[Opening Provided data section]

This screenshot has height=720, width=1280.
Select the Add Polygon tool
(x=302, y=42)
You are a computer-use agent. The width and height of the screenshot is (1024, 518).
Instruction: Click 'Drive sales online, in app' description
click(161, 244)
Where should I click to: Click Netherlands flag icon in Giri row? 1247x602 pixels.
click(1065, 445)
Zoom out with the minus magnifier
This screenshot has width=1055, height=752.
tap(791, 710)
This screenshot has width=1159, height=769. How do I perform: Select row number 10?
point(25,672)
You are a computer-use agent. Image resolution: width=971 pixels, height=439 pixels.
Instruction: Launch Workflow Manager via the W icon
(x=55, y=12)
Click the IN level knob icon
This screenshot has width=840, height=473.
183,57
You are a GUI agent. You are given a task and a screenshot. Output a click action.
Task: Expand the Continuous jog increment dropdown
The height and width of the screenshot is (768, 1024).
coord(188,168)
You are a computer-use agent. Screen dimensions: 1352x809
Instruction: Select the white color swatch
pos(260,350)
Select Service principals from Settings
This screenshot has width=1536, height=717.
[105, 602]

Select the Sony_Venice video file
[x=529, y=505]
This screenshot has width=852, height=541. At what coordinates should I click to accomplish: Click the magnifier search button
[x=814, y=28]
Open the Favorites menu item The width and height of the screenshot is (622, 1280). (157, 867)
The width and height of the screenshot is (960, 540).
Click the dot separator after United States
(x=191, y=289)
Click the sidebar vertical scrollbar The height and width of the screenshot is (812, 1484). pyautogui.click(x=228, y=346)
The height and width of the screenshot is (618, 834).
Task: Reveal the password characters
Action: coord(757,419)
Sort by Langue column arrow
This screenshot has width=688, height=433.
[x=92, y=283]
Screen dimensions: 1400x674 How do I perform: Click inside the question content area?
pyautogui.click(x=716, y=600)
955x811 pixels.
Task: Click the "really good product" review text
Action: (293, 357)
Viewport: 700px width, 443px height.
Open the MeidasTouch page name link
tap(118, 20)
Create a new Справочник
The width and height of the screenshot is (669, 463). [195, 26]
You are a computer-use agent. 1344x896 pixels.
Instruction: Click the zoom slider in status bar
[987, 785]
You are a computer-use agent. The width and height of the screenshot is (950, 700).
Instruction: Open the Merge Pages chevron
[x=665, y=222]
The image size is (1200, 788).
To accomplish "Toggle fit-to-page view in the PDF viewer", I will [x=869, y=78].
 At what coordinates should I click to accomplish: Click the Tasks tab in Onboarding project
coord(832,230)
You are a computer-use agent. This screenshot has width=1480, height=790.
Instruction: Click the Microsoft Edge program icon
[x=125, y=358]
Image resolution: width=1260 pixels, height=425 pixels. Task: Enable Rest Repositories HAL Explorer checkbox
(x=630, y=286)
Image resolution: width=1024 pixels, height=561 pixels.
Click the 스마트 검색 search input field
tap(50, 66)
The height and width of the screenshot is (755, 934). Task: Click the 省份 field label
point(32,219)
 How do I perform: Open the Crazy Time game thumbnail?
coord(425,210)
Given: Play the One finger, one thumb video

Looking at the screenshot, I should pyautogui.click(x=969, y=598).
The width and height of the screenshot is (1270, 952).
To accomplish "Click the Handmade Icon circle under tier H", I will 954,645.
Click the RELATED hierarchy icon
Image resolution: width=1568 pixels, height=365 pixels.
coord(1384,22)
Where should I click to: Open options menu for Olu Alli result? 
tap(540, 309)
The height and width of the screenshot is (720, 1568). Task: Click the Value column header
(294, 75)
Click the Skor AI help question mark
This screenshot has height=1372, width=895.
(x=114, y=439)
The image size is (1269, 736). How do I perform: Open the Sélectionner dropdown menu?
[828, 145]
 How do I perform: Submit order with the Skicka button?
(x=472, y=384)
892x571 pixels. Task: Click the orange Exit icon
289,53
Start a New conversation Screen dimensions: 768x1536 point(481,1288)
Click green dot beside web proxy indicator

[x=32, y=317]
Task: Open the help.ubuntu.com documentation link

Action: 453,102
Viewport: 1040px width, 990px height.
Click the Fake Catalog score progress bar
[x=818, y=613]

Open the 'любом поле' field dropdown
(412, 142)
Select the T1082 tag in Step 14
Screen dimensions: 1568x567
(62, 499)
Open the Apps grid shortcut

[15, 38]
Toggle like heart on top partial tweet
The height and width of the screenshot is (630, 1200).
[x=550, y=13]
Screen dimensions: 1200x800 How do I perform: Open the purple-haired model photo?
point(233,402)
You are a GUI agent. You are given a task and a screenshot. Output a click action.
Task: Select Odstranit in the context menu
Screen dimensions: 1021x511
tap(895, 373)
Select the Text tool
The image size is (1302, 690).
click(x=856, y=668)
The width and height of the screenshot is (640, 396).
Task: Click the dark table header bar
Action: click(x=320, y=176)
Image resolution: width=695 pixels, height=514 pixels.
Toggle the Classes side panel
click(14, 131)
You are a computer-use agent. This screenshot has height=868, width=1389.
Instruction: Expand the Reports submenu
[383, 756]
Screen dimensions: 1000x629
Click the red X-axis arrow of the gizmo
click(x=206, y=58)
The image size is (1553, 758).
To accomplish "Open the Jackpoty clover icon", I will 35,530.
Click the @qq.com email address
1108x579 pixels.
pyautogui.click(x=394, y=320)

[Closing Provided data section]

Work to complete: Show every line in the entries where the string "will" occurs.

Output below:
To accomplish "Toggle fit-to-page view in the PDF viewer", I will [x=869, y=78].
To accomplish "Click the Handmade Icon circle under tier H", I will 954,645.
To accomplish "Open the Jackpoty clover icon", I will 35,530.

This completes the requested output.